▶ _Exercise_:
Copy the following records verbatim, reproducing every line as it appears.

___ The input

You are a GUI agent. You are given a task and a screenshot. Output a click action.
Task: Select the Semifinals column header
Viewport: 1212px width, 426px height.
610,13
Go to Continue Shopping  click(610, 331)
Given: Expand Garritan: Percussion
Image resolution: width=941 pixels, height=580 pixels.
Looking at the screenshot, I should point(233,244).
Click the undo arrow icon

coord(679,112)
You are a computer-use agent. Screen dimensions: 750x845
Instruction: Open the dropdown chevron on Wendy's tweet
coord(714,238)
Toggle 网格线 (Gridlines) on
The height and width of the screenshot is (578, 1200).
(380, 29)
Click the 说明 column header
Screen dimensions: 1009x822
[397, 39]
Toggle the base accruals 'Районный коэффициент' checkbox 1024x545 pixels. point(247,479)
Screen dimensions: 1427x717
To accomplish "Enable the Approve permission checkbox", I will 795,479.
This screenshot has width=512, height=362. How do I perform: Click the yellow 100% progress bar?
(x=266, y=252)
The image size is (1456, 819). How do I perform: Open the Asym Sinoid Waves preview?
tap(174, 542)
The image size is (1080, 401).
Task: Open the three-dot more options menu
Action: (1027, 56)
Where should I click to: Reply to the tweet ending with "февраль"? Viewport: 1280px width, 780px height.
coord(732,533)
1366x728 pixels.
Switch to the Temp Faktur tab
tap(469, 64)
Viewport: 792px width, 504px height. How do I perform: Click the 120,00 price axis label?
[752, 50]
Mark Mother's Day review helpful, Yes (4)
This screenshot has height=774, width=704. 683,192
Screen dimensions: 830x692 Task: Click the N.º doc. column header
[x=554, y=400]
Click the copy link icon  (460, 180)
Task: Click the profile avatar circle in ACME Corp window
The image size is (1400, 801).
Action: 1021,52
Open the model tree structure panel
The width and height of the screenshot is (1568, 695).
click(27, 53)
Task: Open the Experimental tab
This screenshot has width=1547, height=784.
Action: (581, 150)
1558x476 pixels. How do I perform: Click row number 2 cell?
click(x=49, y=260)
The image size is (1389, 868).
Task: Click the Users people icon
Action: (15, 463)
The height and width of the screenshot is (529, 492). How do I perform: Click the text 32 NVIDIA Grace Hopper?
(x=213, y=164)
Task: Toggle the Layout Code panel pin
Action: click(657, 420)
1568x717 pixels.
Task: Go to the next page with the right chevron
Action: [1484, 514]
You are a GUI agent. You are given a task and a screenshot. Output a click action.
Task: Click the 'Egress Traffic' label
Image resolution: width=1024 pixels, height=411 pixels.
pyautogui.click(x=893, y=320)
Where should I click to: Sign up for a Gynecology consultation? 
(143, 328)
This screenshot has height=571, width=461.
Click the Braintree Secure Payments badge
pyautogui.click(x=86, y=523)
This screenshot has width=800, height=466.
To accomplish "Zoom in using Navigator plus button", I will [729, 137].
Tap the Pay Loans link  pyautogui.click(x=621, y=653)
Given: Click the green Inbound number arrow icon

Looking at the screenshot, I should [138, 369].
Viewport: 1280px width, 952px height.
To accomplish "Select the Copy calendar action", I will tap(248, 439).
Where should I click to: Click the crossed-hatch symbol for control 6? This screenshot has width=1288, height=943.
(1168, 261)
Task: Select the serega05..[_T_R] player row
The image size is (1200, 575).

______

▶ _Worked answer_:
You are a GUI agent. You are given a task and a screenshot. Output a click action.
Task: Select the Semifinals column header
Viewport: 1212px width, 426px height.
610,13
Go to Continue Shopping  click(610, 331)
Given: Expand Garritan: Percussion
Image resolution: width=941 pixels, height=580 pixels.
Looking at the screenshot, I should point(233,244).
Click the undo arrow icon

coord(679,112)
You are a computer-use agent. Screen dimensions: 750x845
Instruction: Open the dropdown chevron on Wendy's tweet
coord(714,238)
Toggle 网格线 (Gridlines) on
The height and width of the screenshot is (578, 1200).
(380, 29)
Click the 说明 column header
Screen dimensions: 1009x822
[397, 39]
Toggle the base accruals 'Районный коэффициент' checkbox 1024x545 pixels. point(247,479)
Screen dimensions: 1427x717
To accomplish "Enable the Approve permission checkbox", I will 795,479.
This screenshot has width=512, height=362. How do I perform: Click the yellow 100% progress bar?
(x=266, y=252)
The image size is (1456, 819). How do I perform: Open the Asym Sinoid Waves preview?
tap(174, 542)
The image size is (1080, 401).
Task: Open the three-dot more options menu
Action: (1027, 56)
Where should I click to: Reply to the tweet ending with "февраль"? Viewport: 1280px width, 780px height.
coord(732,533)
1366x728 pixels.
Switch to the Temp Faktur tab
tap(469, 64)
Viewport: 792px width, 504px height. How do I perform: Click the 120,00 price axis label?
[752, 50]
Mark Mother's Day review helpful, Yes (4)
This screenshot has height=774, width=704. 683,192
Screen dimensions: 830x692 Task: Click the N.º doc. column header
[x=554, y=400]
Click the copy link icon  (460, 180)
Task: Click the profile avatar circle in ACME Corp window
The image size is (1400, 801).
Action: 1021,52
Open the model tree structure panel
The width and height of the screenshot is (1568, 695).
click(27, 53)
Task: Open the Experimental tab
This screenshot has width=1547, height=784.
Action: (581, 150)
1558x476 pixels. How do I perform: Click row number 2 cell?
click(x=49, y=260)
The image size is (1389, 868).
Task: Click the Users people icon
Action: (15, 463)
The height and width of the screenshot is (529, 492). How do I perform: Click the text 32 NVIDIA Grace Hopper?
(x=213, y=164)
Task: Toggle the Layout Code panel pin
Action: click(657, 420)
1568x717 pixels.
Task: Go to the next page with the right chevron
Action: [1484, 514]
You are a GUI agent. You are given a task and a screenshot. Output a click action.
Task: Click the 'Egress Traffic' label
Image resolution: width=1024 pixels, height=411 pixels.
pyautogui.click(x=893, y=320)
Where should I click to: Sign up for a Gynecology consultation? 
(143, 328)
This screenshot has height=571, width=461.
Click the Braintree Secure Payments badge
pyautogui.click(x=86, y=523)
This screenshot has width=800, height=466.
To accomplish "Zoom in using Navigator plus button", I will [729, 137].
Tap the Pay Loans link  pyautogui.click(x=621, y=653)
Given: Click the green Inbound number arrow icon

Looking at the screenshot, I should [138, 369].
Viewport: 1280px width, 952px height.
To accomplish "Select the Copy calendar action", I will tap(248, 439).
Where should I click to: Click the crossed-hatch symbol for control 6? This screenshot has width=1288, height=943.
(1168, 261)
Task: Select the serega05..[_T_R] player row
The image size is (1200, 575).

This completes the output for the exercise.